Nelson Mandela, former president of South Africa and education advocate, once stated that “education is the most powerful weapon which you can use to change the world.”
It is with this outlook that countries have banded together to make education a priority in developing countries where change is most needed.
Primary education and ensuring that each child has access to it has been a first step, but what next? USAID along with several other countries and organizations have begun expanding their focus on continued education.
On the USAID site, it explains that “higher levels of education can raise developing countries’ productivity significantly. One study shows that an additional year of average secondary or university-level education in a country raises national output by 19 percent.”
The U.N. News Center showed this in its report on economic growth within developing countries. Its feature article shared, “Economic growth alone does not automatically translate into human development progress. [Developing countries] are therefore not just tapping into global trade, but they are also improving health and education services, which have allowed them to sustain their growth.”
Countries such as the U.S., U.K. and Poland have helped to expand educational opportunities through international scholarships.
Go Poland is one project that has helped more than 400 international students continue their education outside of their home country.
On its site, the organization notes that “new scholarship programmes translate into higher numbers of foreigners studying in Poland.
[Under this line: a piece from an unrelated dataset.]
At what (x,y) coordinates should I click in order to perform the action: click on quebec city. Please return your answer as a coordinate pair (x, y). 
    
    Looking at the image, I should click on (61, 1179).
Foreign students in Poland acquire expertise which they will be able to use afterwards for the benefit of their home countries.”
The same goals are maintained in all other international scholarships awarded to students from developing countries. It is an investment in the students, developing countries and the world at large.
Future scholarships for 2016 are already being handed out to students in various developing nations. These scholarships provide hope for a better future in countries that still have much room for growth.